In the next few years, while the Government Quarter is being renovated, the 22 July Centre will be located in Teatergata 10, with the exhibition The Public Conversation about 22 July.

Three female visitors seen from behind read some tekst boards in an exhibition. Another female visitor reads a book next to one of the boards in the exhibition. In the middle there is a board with a large format picture of people holding roses.

PERMANTENT EXHIBITION

An exhibition that presents the course of events on 22 July 2011 through a timeline, and which highlights the subsequent attempts to explain the causes and consequences of the terror attack.

How do we make sense of 22 July? And what is the impact of the terror attack today and in the future? These questions are key to the exhibition. A minute-by-minute time line presents the course of events on 22 July 2011. The exhibition also includes different narratives present in Norwegian discourse today. The narratives attempt to understand the terror attack, its causes and consequences, and seek to explore the impact of 22 July 2011 today and in the years to come.

Some of the narratives presented in the exhibition are well-known and will immediately resonate with the Norwegian people, while others have been more in the background. Some have been controversial and difficult. These narratives about 22 July live side by side in Norway today. They all contribute to the public conversation about 22 July.

Many people are living a life that will be forever marked by 22 July, by great loss, memories of bottomless grief, and the fight to survive and continue living.

Others will never forget where they were, and what their immediate thoughts were when they heard about the bomb at the government building complex and the shooting on Utøya. There are also children in school today who were not born in 2011. They will inherit and administer this part of history.

When you talk to today’s youth about the war [World War II], they ask, ‘which war?’. But all of them know about 22 July. They deserve for us to be capable of having a bigger conversation.
Tonje Brenna, survivor from Utøya and Secretary General of AUF in 2011.
Vårt Land, 26 December 2019.
Image of exhibition area with overlay text "Conversation on 22 July"
The Public Conversation About 22 July.

A learning centre should also discuss the motivation for acts of terror and their consequences. We rely on the best expertise available in 2020 to discuss such matters.
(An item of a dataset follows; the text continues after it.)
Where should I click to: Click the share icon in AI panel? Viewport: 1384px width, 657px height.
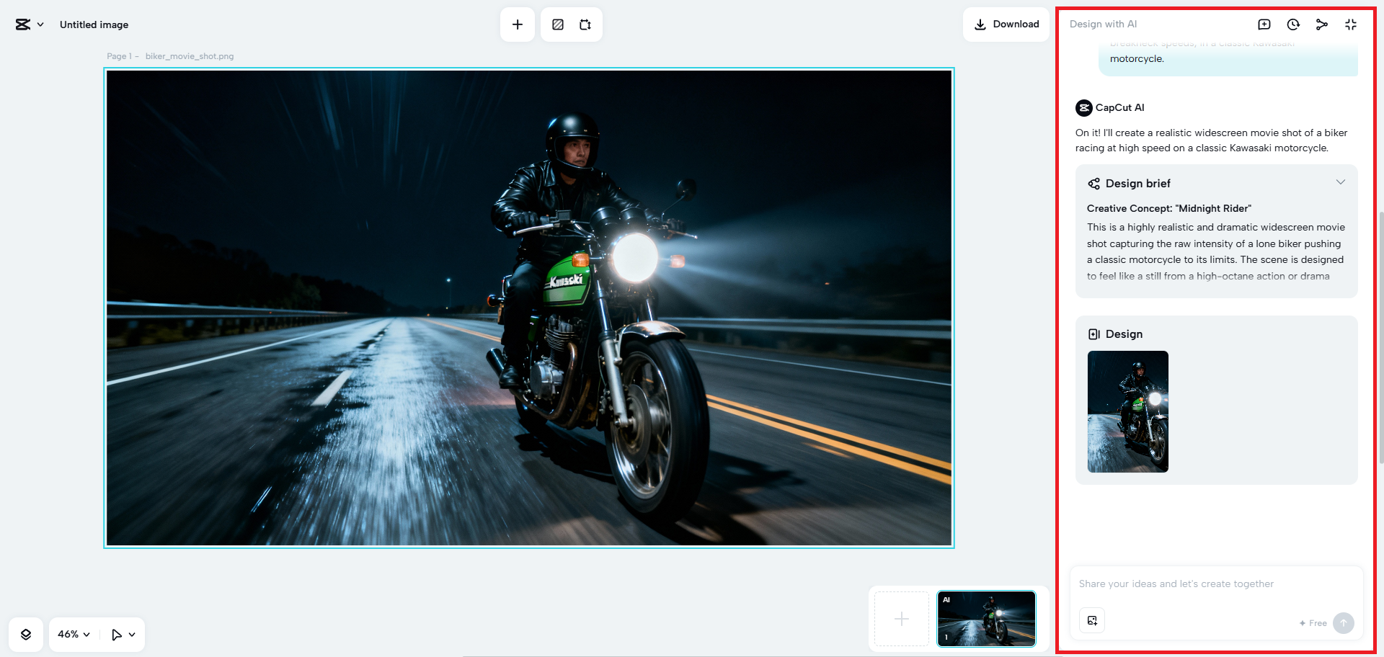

However, the 22 July Centre is responsible for the content of this exhibition in its entirety.

The public conversation about 22 July can both comfort and unite, split and challenge us. People with and without memories of 22 July will continue this conversation. The aim of the exhibition is to contribute to a knowledge-based, open and inclusive conversation about 22 July in the years to come.

Thanks to:

Jørgen Watne Frydnes, Ingeborg Hjorth, Tone Jørstad, Ana Perona-Fjeldstad, Claudia Lenz, Cora Alexa Døving, Kyrre Kverndokk, Helge Renå, Iver Tangen Stensrud, Indigo Trigg-Hauger, The European Wergeland Center, Utøya AS Norwegian centre for violence and traumatic stress studies (NKVTS), Norwegian Government Security and Service Organisation with subcontractors (G.S.S.O), Statsbygg with subcontractors and the photographers who have given their permission to use their images.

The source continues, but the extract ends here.